Pero la naturaleza humana en estado de descontrol, propiciado por situaciones en las que un grupo numeroso se enfrenta a una sola persona o a un puñado de ellas, es universal. En masa, muchos individuos, agrandados por el poder del conjunto, pierden los frenos civilizatorios, entregan su libre albedrío al grupo y sienten que así nadie es individualmente culpable. En Venezuela, la orgía de violencia la ejecutan paramilitares chavistas y hasta fuerzas oficiales de seguridad, como muestran estas fotos tomadas en una manifestación en la ciudad de Carabobo. En la Argentina, más vacunados por nuestra historia de los abusos de las fuerzas de seguridad, esa pulsión de muerte desenfrenada es llevada a cabo mayormente por piqueteros y no pocas veces por patotas sindicales que hasta reclutan barrabravas.
Sin duda, es mucho menos grave una forma de violencia que otra, pero no debería conformarnos solamente con haber podido disciplinar civilmente a las fuerzas de seguridad y aceptar que el precio a pagar sea la pérdida del monopolio de la fuerza por parte del Estado. Se puede tener las dos aspiraciones simultáneamente.
Muchachos. El secretario general del SUPA, Juan Corvalán, alineado a la CGT de Hugo Moyano, se defendió diciendo que “era gente de la villa: estaban enfrente y se cruzaron (...) Es gente que se nos infiltró, eran todos pibes de 16, 17 años, ¿cómo van a trabajar en el puerto si son menores?”.

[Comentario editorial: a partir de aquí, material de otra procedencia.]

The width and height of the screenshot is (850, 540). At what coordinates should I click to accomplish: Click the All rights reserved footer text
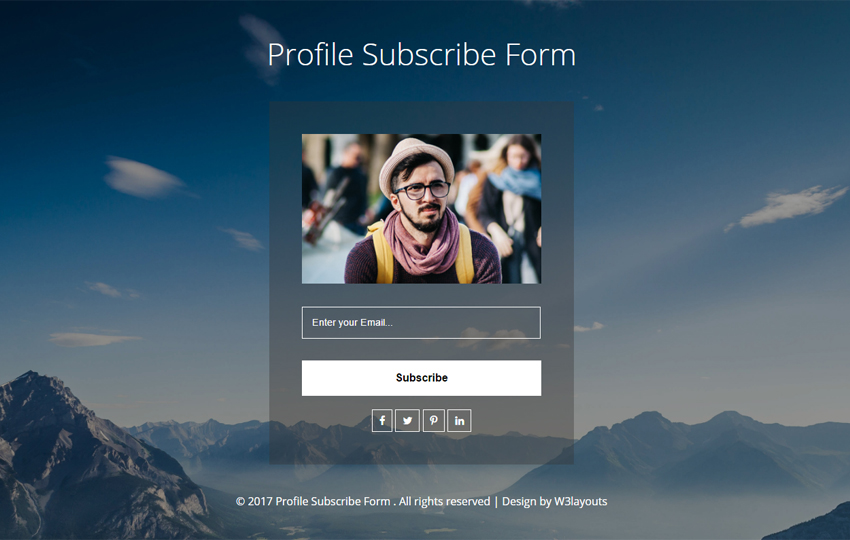[x=445, y=502]
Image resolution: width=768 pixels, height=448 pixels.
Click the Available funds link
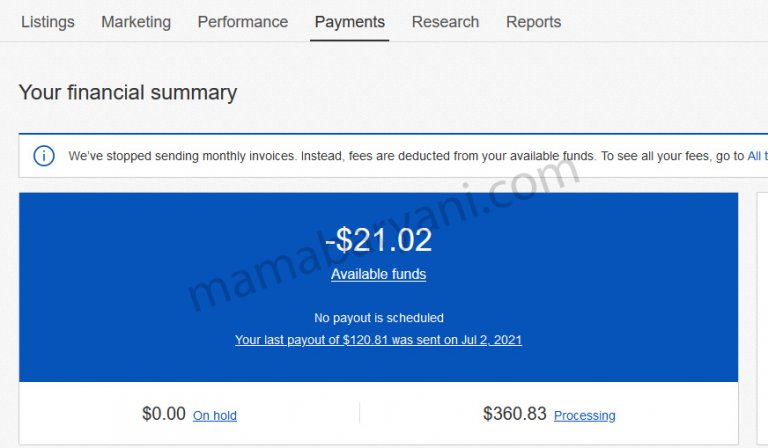(x=378, y=274)
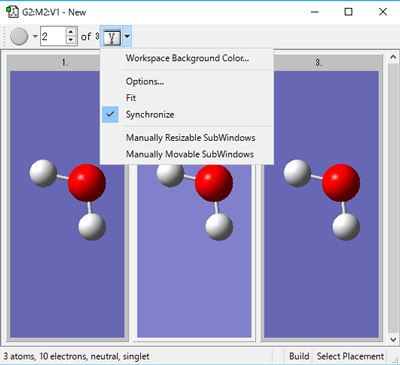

El día anterior, a poco del incidente, cuando Corvalán estaba más atribulado y había renunciado, su versión era otra: “Me manifestaron los muchachos que conocían al hombre que fue a romper (sic) el piquete”. Ese día también Moyano salió a defender a Corvalán diciendo: “El país está viviendo un estado de violencia y el principal responsable es el Gobierno”; condescendiente, agregó: “Las organizaciones gremiales no pueden permitir que pasen estas cosas, nosotros no permitimos gente que no sea del sindicato en los actos”.
Asumiendo como cierta la hipótesis de delincuentes disfrazados de sindicalistas, será muy difícil controlar a cualquier grupo que se haga dueño de la calle, sea de civiles o de fuerzas de seguridad, si luego sus integrantes son impunes a los castigos legales.